Questions from the audience
Stefano expressed interest in the chart of forecasts commenting that it was “shocking that people continue to predict/forecast when it is constantly wrong – what do politicians say when you show that?” To which Siân responded that “They will always argue that they might have been wrong in the past but they are right now! They will also argue it’s the recession that is causing a drop in driving, and claim that the difference since last year isn’t very much. What they don’t admit is that if you extrapolate a small difference over many years, you’ll end up being very wrong.”
John Hartley said he would imagine there is a huge difference between what happens in major conurbations and what happens outside (with regard to modelling forecasts).
Siân talked about the ‘Smarter Choices’ sustainable transport funding, which had had a ‘huge effect’ – saying “that with education on a town wide level – you will get an effect – if you did it in several towns and they got an average effect of a 10% reduction in driving…that is really good.”
Ben mentioned a recent piece from Vancouver about the cost per user – per mode – and the cost to society, which was $1 for someone to go to work – $10 by bike, $80 by car.”
Siân responded with reference to the issue that evaluation, modelling and cost-benefit analysis don’t consider health benefits – ‘”they basically just look at the effects on traffic – and if it reduces congestion the result is positive.”
We were then shown the new maps at http://bettertransportmaps.org.uk, including one showing the fairly dramatic reduction in traffic in London. Siân explained that the national picture is flattening – but traffic has actually reduced quite a bit in London since the ‘90s. Euston Road shows no particular effect of an increase from 2004.
Helen asked – “Did the M25 ever reduce congestion in London? I don’t believe it did – I’m old enough to remember when it opened!.”
Siân – “With the M25 there’s the opposite. The more lanes you open, the more traffic you get. You can go on for literally forever! Someone worked out you could open 14 lanes before you even get close to saturation!”
Steven – “Did you see the forwarded article about Clarkson?’ (where Jeremy Clarkson had said people don’t need to drive in London and that young people are less interested in driving).

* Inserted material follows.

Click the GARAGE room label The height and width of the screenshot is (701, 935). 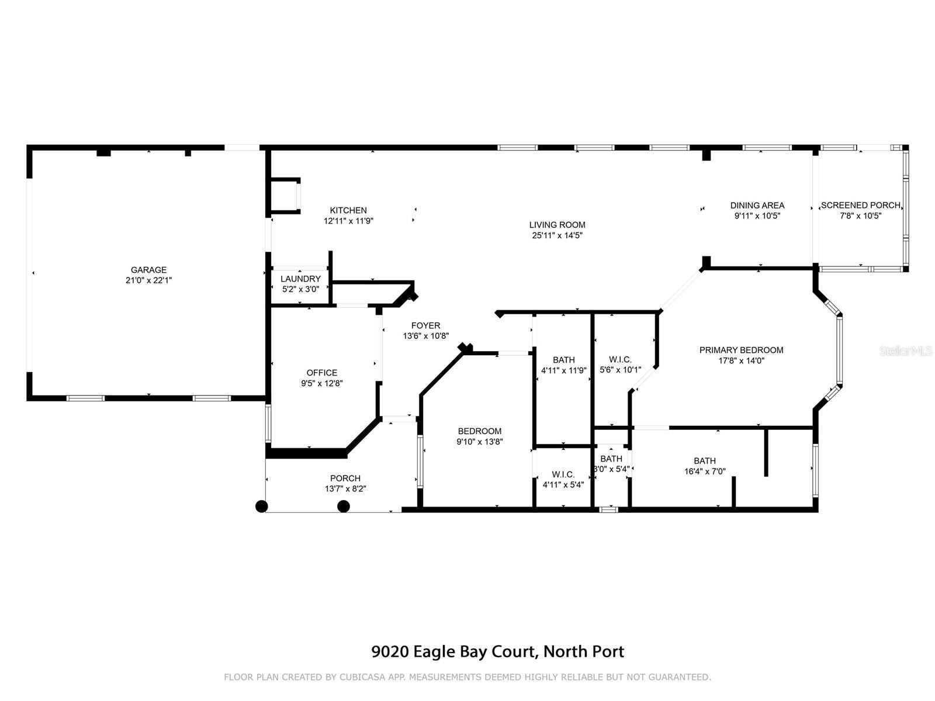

Siân then referred to annual road traffic forecasts with a document from a study called ‘On The Move’ by the RAC Foundation. Even this acknowledged the fact that young people are driving less.
Rosalind Readhead commented on the Supreme Court Ruling effect on pollution – “how do you think that’s going to change things?”
Siân – “Hugely I think – the fact that they have to write a new air quality policy that will be effective, by the end of the year, while simultaneously making plans for the cycling & walking investment strategy, we can link them together.”
And with the Highways Agency – now called Highways England, Siân said “A lot of their roads I’m already challenging through the planning system for causing illegal levels of pollution. As well as pushing pollution above the limits, some places that were above the limit are seeing pollution reduced more slowly because of the road building and widening. That’s not going to be allowed under the legal ruling that they have to cut pollution ‘as quickly as possible’. They need to take this a lot more seriously.”